Naniek S Deyang: Pak Jokowi, saat ini di daerah-daerah/desa-desa ekonomi benar-benar mati suri

Kepada Yth  Bapak Presiden RI, Bapak Joko Widodo 

Bersama ini saya ingin menyampaikan apa yang saya lihat di daerah. Bapak Presiden saat ini di daerah atau di desa ekonomi benar-benar mandeg (berhenti) alias mati suri Pak Presiden.

Mengapa bisa begitu? Karena mulai hulu (produk petani) tidak terserap pasar. Selain itu orang2 yg di PHK yg tadinya punya uang sedikit, sekarang benar-benar sudah habis duitnya.

Saran saya Pak Presiden:

1. Tolong aktivitas Kampus dan sekolah utk anak-anak Sekolah Menengah Pertama dan Sekolah Menengah Atas dibuka bertahap (misalnya seminggu tiga kali masuk). Mereka ini anak-anak Remaja dan Dewasa yg sudah ngerti aturan Prokes. Yg penting Dosen dan para Guru2 keras pada anak2 mengawasi mereka menjalankan Prokes. 

Nah dg dimulai aktivitas sekolah Menengah sampai Kampus, maka akan hidup lagi kantin,  warung2 di sekitar sekolah dan kampus, baik warung makan, warung foto copy dan alat tulis, bengkel motor, jajanan kaki lima, dll. Termasuk tempat kost-kost-an juga akan hidup.

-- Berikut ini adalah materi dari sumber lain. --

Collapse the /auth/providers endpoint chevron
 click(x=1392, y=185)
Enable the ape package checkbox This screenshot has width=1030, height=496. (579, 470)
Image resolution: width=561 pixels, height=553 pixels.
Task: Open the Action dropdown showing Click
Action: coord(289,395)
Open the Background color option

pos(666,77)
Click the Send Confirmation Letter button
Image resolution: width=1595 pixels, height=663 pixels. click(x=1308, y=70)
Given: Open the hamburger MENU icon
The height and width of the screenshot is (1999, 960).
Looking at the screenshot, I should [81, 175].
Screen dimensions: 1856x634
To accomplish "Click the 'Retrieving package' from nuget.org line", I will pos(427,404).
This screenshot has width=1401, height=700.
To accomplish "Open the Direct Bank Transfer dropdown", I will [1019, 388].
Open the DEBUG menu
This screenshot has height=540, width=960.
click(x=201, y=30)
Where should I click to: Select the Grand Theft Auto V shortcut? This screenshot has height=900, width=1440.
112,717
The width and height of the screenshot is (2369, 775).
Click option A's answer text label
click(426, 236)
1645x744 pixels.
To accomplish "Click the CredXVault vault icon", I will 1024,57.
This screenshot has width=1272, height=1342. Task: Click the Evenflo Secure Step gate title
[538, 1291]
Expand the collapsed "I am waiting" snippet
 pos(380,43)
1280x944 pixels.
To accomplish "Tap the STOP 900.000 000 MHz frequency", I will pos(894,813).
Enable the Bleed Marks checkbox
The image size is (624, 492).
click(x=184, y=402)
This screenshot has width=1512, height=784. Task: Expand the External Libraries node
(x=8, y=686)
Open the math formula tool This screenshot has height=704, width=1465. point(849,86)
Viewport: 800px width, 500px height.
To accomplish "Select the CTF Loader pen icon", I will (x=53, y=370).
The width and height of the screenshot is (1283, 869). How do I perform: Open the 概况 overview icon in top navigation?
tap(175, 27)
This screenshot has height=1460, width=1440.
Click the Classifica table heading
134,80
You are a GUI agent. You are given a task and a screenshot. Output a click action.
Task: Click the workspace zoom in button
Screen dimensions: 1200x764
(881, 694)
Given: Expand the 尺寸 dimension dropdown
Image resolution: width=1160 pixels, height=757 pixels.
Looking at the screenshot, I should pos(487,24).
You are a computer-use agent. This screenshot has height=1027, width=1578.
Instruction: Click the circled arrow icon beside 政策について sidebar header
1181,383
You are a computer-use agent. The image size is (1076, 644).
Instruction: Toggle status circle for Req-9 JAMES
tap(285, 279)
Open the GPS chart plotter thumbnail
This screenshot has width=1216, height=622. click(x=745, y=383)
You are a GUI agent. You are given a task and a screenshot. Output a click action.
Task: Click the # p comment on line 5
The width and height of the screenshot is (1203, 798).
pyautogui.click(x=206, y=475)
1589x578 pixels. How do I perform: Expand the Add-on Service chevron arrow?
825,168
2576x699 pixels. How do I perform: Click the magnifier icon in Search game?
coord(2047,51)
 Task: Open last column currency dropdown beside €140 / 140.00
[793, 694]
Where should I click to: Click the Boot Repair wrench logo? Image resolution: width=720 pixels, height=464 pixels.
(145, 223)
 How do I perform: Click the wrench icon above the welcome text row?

2. Buka kawasan wisata alam atau wisata yg terbuka, agar perekonomian di seputar lokasi  wisata juga mulai hidup, nanti begitu kawasan di seputar wisata hidup, makan akan seperti gelombang akan banyak menghidupkan berbagai sektor.

3. Uji coba WFO. Dengan orang2 masuk kantor lagi, maka seperi halnya sekolah, kantin dan warung2 akan hidup.

4. Biarkan restoran2 besar tetap buka sampai pukul 22.00, biar uangnya orang kaya menetes dan merembet ke bawah, karena restoran yg dibolehkan buka nanti akan bisa merekrut lagi karyawan, dan akan banyak belanja di pasar2 tradisional. Hanya saja syaratkan, utk boleh buka normal semua karyawannya harus divaksin.

5. Izinkan sektor2 jasa seperti tempat refleksi, salon, tukang cukur dll tetap buka dengan syarat para karyawannya sudah divaksin. Ini juga membuat konsumen merasa "aman".

Coba tahap pertama itu dulu Pak Jokowi, nanti dua Minggu-satu bulan di evaluasi. Bila ternyata semua aman, dan ekonomi mulai bergerak, maka lanjutkan:

1. Yasinan dan pengajian dibolehkan dg Prokes ketat, atau utk mereka yg sudah vaksin.

2. Mantu, Sunatan, dan Slametan juga dibolehkan dg syarat Prokes dan vaksin. 

Semoga dg kebijakan yg tdk hanya mengerem tapi juga membuka berbagai usaha yg berpotensi menumbuhkan ekonomi dan lapangan kerja, dg prokes dan pengawasn serta vaksin, Isnyallah semua akan sehat Pak Presiden.

Namun karena menurut saya vaksin menjadi bagian sangat penting agar berbagai usaha bisa dibuka, maka tolong DISTRIBUSI vaksin dipercapat Pak Presiden. Ini di Jawa Timur masih banyak orang yg ingin divaksin belum dapat vaksin, dan yg sdh vaksin pertama gak dapat yg kedua (padahal waktunya sdh lewat satu bulan).